How Big Pharma Turned FDA Approval Into a Rubber Stamp

The Food and Drug Administration, once a powerful regulatory agency, has been compromised by its cozy relationship with Big Pharma. Despite feigned concern for public health, the Trump administration is only worsening the agency’s decline.

Inside A Pharmacy As Trump Threatens Pharmaceutical Tariffs

The pharmaceutical industry uses its vast resources to influence all stakeholders in the drug-approval process, from patients to doctors all the way up to its chief regulator, the FDA. The result is less safe and less effective medications. (George Frey / Bloomberg via Getty Images)


Alberto Espay was not prepared for how his world would be upended when he published a study on the number of people who have died while taking new, high-profile Alzheimer’s drugs.
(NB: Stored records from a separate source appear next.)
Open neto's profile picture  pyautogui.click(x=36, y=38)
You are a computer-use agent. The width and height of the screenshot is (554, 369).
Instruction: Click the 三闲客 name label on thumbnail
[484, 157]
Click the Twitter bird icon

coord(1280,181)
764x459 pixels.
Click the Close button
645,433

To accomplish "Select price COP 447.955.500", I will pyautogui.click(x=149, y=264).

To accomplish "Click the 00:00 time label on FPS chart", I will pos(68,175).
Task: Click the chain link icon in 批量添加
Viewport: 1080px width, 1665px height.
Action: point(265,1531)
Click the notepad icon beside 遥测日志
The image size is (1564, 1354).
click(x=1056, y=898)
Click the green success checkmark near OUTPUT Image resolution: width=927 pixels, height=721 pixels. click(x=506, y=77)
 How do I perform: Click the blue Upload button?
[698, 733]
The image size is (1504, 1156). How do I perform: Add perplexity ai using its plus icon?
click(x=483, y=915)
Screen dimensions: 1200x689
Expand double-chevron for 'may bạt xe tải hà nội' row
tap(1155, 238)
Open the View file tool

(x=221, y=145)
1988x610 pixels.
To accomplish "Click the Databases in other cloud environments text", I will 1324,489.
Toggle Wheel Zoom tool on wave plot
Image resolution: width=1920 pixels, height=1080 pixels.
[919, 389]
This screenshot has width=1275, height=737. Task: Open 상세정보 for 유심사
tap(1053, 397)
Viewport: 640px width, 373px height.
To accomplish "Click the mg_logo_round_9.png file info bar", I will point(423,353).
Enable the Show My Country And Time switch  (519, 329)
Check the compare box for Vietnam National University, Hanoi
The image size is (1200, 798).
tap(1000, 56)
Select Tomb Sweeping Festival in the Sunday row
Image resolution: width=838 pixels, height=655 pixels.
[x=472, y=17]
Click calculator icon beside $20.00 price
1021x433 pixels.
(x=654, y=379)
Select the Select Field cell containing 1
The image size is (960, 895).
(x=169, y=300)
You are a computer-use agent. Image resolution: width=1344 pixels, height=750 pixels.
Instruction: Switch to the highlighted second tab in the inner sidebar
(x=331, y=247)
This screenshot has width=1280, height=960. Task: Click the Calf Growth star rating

Last October, the neurology professor and his colleagues posted the results of their study online, writing that patients taking Aduhelm and Leqembi were two to nearly three times as likely to die as those treated in the clinical trials. The reaction was immediate and furious: Colleagues accused Espay of using “alarmist” language and having a financial stake in maligning the drugs. The University of Cincinnati, where Espay works, told him not to talk to the press without consulting the university’s communications department. Then, law enforcement warned him of a credible death threat against him and his family.

Amid the controversy, the publisher withdrew the article.